O ministro destacou, por fim, que o próprio Legislativo de hoje tem muito mais força do que que antes e que tem a impressão de que se caminha para um modelo semipresidencialista. Parte desse poder se dá pela influência do Congresso no Orçamento por meio de emendas.
“Dá-se a impressão que estamos construindo um modelo de semipresidencialismo, em que uma parte do poder transpassa-se para o Legislativo. E daí vem minha tese inicial: se temos pontos de reforma, comecemos por onde temos maiores distorções e vamos apontar isso.”
“Sem retaliação”
Pacheco afirmou que, a despeito das alterações discutidas no Congresso, não há “nenhum tipo de perspectiva de retaliação, enfrentamento ou guerra com o STF”. O que se está em discussão, afirmou, é a necessidade de recalibrar as atribuições de cada poder.
“Não há que se admitir qualquer tipo de revisão pelo legislativo de decisões judiciais, como não há a mínima possibilidade de se permitir ao Supremo Tribunal Federal ou qualquer instância do Judiciário que formate as regras e leis do país, porque isso cabe ao Legislativo brasileiro”, disse.
Uma ideia possível para isso, afirmou, é a de limitar o acesso ao Supremo, para evitar que o tribunal tenha um “ponto de contato constante com a sociedade em função de decisões”, e passe a ter uma atuação mais focada em casos de “índole constitucional”.
“Não há, de nossa parte, nenhum tipo de perspectiva de retaliação. Isso não significa que nós estejamos inertes a modificações que possam ser úteis à credibilidade e ao aprimoramento de todos os poderes, inclusive do próprio Judiciário.”

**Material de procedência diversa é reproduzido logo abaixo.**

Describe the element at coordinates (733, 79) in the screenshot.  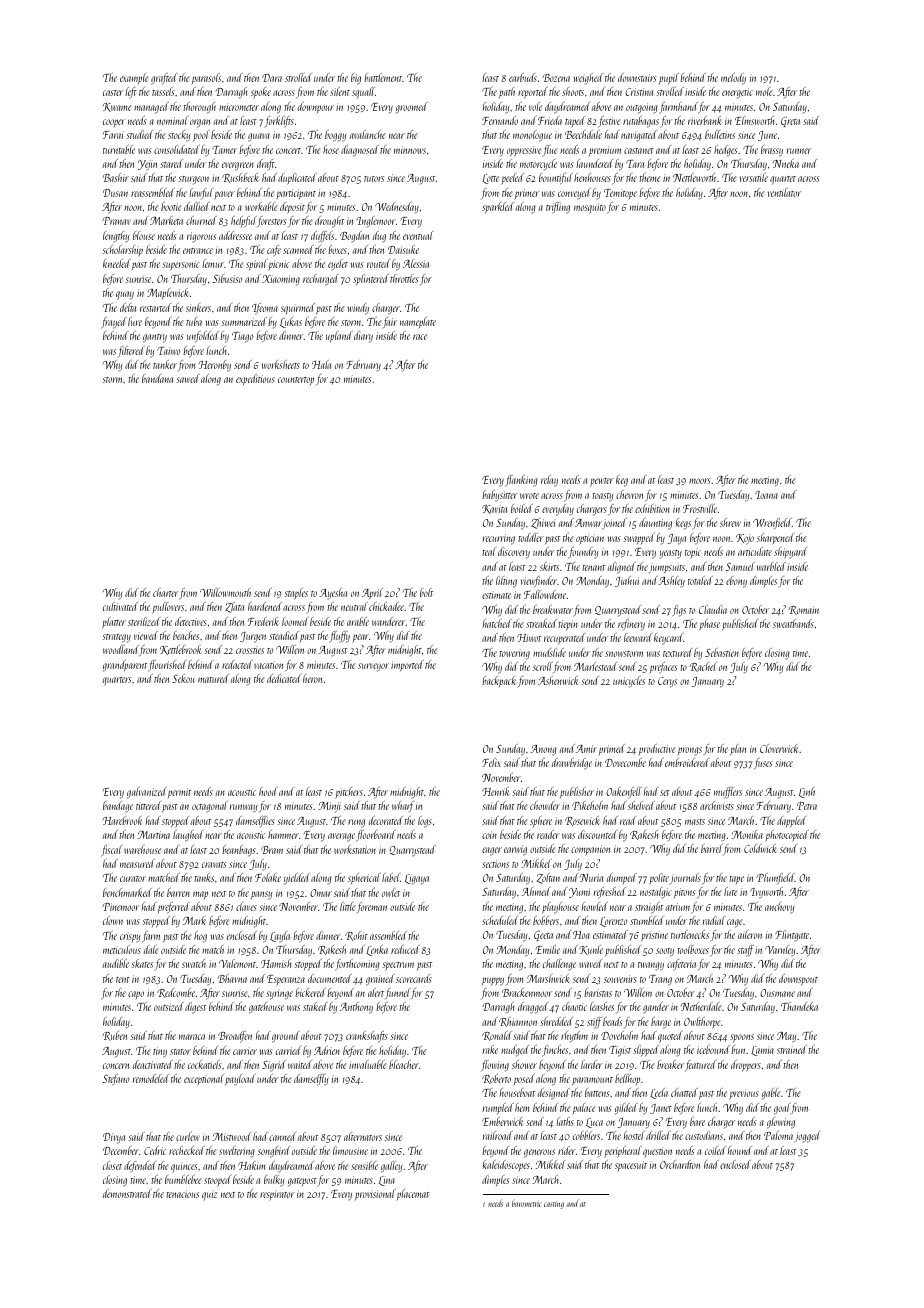
I see `melody` at that location.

Para Bruno Dantas, presidente do TCU, o Brasil passou por uma série de crises nos últimos 10 anos e agora está havendo um “processo natural de acomodação após um grande trauma”.
“É lógico que em um novo período as coisas vão se acomodar naturalmente. Entretanto, o que penso que estamos agora enxergando é que o passado não é tão distante assim. Então a acomodação pode ser que leve um tempo. O Supremo julga 20 mil casos por ano e é claro que em algum momento haverá tensão institucional”, disse.
Segundo ele, o Supremo não é “o problema do Brasil”. Ao mesmo tempo, afirmou, o Congresso “tem o direito de debater reformas” que impactem o Judiciário, mas também sobre a atuação do próprio Legislativo.
” É preciso, por exemplo, que se pense numa forma de dar alguma funcionalidade ao que se criou de participação do Congresso na gestão pública. Acabamos vivendo um semipresidencialismo sem a responsabilidade do semipresidencialismo. E isso cria problemas e causa disfunções. É preciso calibrar todas as instituições.”
O fórum ocorre em Paris entre os dias 12 e 14 de outubro. Conta também com a presença de Luís Roberto Barroso, presidente do Supremo Tribunal Federal, Ricardo Lewandowski, ministro aposentado da corte, Pierpaolo Cruz Bottini, advogado criminalista, e Marcus Vinícius Coêlho, membro honorário vitalício da Ordem dos Advogados do Brasil.